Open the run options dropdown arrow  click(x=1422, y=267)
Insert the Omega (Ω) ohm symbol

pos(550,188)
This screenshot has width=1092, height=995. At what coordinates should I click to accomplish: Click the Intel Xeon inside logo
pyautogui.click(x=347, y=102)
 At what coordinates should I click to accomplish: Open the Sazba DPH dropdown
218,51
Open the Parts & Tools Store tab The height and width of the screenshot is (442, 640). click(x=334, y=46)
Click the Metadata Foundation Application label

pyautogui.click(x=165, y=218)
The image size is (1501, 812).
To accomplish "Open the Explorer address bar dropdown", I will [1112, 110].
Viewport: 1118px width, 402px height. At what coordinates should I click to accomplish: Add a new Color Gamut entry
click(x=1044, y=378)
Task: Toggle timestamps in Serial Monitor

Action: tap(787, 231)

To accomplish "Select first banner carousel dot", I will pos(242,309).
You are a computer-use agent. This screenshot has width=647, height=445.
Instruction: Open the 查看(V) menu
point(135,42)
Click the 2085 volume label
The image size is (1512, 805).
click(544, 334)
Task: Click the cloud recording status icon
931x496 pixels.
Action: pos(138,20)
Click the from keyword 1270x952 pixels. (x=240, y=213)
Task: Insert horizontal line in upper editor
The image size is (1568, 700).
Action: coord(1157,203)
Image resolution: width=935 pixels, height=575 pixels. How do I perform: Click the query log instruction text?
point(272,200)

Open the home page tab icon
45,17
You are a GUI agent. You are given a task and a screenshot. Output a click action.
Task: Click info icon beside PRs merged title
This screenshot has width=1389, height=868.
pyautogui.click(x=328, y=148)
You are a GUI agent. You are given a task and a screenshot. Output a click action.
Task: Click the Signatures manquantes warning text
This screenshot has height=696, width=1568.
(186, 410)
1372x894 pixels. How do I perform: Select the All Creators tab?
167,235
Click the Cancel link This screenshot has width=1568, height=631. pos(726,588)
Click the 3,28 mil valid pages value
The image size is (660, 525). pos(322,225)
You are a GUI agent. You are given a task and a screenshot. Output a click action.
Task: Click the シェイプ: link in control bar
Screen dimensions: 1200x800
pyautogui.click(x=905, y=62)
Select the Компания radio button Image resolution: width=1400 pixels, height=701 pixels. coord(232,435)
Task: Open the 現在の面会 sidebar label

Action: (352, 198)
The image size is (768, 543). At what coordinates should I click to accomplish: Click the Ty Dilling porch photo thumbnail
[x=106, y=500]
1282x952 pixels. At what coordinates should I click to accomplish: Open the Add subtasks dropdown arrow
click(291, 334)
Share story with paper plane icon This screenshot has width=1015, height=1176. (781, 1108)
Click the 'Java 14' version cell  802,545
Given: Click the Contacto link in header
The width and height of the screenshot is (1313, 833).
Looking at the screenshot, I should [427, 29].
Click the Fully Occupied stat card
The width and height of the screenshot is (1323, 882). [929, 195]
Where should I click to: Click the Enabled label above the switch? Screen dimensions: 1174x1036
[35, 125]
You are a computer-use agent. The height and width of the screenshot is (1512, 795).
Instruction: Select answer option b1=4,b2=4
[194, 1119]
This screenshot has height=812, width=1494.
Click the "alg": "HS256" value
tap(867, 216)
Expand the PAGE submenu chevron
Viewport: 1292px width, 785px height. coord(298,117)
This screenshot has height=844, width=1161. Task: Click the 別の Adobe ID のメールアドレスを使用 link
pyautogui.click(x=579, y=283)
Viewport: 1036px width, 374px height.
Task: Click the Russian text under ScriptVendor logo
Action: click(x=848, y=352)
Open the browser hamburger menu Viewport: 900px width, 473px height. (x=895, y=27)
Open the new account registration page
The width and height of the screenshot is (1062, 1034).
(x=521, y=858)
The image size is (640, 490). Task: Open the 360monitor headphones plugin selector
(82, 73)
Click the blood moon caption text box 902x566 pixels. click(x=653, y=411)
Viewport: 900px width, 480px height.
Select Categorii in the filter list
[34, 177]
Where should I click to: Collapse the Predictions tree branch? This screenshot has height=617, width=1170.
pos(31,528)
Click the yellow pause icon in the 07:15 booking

════

WHAT THE TASK ASKS: Lay out every line of the material above as a numbered list, leaving out the blank lines.

SOLVED PROBLEM:
1. Open the run options dropdown arrow  click(x=1422, y=267)
2. Insert the Omega (Ω) ohm symbol
3. pos(550,188)
4. This screenshot has width=1092, height=995. At what coordinates should I click to accomplish: Click the Intel Xeon inside logo
5. pyautogui.click(x=347, y=102)
6.  At what coordinates should I click to accomplish: Open the Sazba DPH dropdown
7. 218,51
8. Open the Parts & Tools Store tab The height and width of the screenshot is (442, 640). click(x=334, y=46)
9. Click the Metadata Foundation Application label
10. pyautogui.click(x=165, y=218)
11. The image size is (1501, 812).
12. To accomplish "Open the Explorer address bar dropdown", I will [1112, 110].
13. Viewport: 1118px width, 402px height. At what coordinates should I click to accomplish: Add a new Color Gamut entry
14. click(x=1044, y=378)
15. Task: Toggle timestamps in Serial Monitor
16. Action: tap(787, 231)
17. To accomplish "Select first banner carousel dot", I will pos(242,309).
18. You are a computer-use agent. This screenshot has width=647, height=445.
19. Instruction: Open the 查看(V) menu
20. point(135,42)
21. Click the 2085 volume label
22. The image size is (1512, 805).
23. click(544, 334)
24. Task: Click the cloud recording status icon
25. 931x496 pixels.
26. Action: pos(138,20)
27. Click the from keyword 1270x952 pixels. (x=240, y=213)
28. Task: Insert horizontal line in upper editor
29. The image size is (1568, 700).
30. Action: coord(1157,203)
31. Image resolution: width=935 pixels, height=575 pixels. How do I perform: Click the query log instruction text?
32. point(272,200)
33. Open the home page tab icon
34. 45,17
35. You are a GUI agent. You are given a task and a screenshot. Output a click action.
36. Task: Click info icon beside PRs merged title
37. This screenshot has width=1389, height=868.
38. pyautogui.click(x=328, y=148)
39. You are a GUI agent. You are given a task and a screenshot. Output a click action.
40. Task: Click the Signatures manquantes warning text
41. This screenshot has height=696, width=1568.
42. (186, 410)
43. 1372x894 pixels. How do I perform: Select the All Creators tab?
44. 167,235
45. Click the Cancel link This screenshot has width=1568, height=631. pos(726,588)
46. Click the 3,28 mil valid pages value
47. The image size is (660, 525). pos(322,225)
48. You are a GUI agent. You are given a task and a screenshot. Output a click action.
49. Task: Click the シェイプ: link in control bar
50. Screen dimensions: 1200x800
51. pyautogui.click(x=905, y=62)
52. Select the Компания radio button Image resolution: width=1400 pixels, height=701 pixels. coord(232,435)
53. Task: Open the 現在の面会 sidebar label
54. Action: (352, 198)
55. The image size is (768, 543). At what coordinates should I click to accomplish: Click the Ty Dilling porch photo thumbnail
56. [x=106, y=500]
57. 1282x952 pixels. At what coordinates should I click to accomplish: Open the Add subtasks dropdown arrow
58. click(291, 334)
59. Share story with paper plane icon This screenshot has width=1015, height=1176. (781, 1108)
60. Click the 'Java 14' version cell  802,545
61. Given: Click the Contacto link in header
62. The width and height of the screenshot is (1313, 833).
63. Looking at the screenshot, I should [427, 29].
64. Click the Fully Occupied stat card
65. The width and height of the screenshot is (1323, 882). [929, 195]
66. Where should I click to: Click the Enabled label above the switch? Screen dimensions: 1174x1036
67. [35, 125]
68. You are a computer-use agent. The height and width of the screenshot is (1512, 795).
69. Instruction: Select answer option b1=4,b2=4
70. [194, 1119]
71. This screenshot has height=812, width=1494.
72. Click the "alg": "HS256" value
73. tap(867, 216)
74. Expand the PAGE submenu chevron
75. Viewport: 1292px width, 785px height. coord(298,117)
76. This screenshot has height=844, width=1161. Task: Click the 別の Adobe ID のメールアドレスを使用 link
77. pyautogui.click(x=579, y=283)
78. Viewport: 1036px width, 374px height.
79. Task: Click the Russian text under ScriptVendor logo
80. Action: click(x=848, y=352)
81. Open the browser hamburger menu Viewport: 900px width, 473px height. (x=895, y=27)
82. Open the new account registration page
83. The width and height of the screenshot is (1062, 1034).
84. (x=521, y=858)
85. The image size is (640, 490). Task: Open the 360monitor headphones plugin selector
86. (82, 73)
87. Click the blood moon caption text box 902x566 pixels. click(x=653, y=411)
88. Viewport: 900px width, 480px height.
89. Select Categorii in the filter list
90. [34, 177]
91. Where should I click to: Collapse the Predictions tree branch? This screenshot has height=617, width=1170.
92. pos(31,528)
93. Click the yellow pause icon in the 07:15 booking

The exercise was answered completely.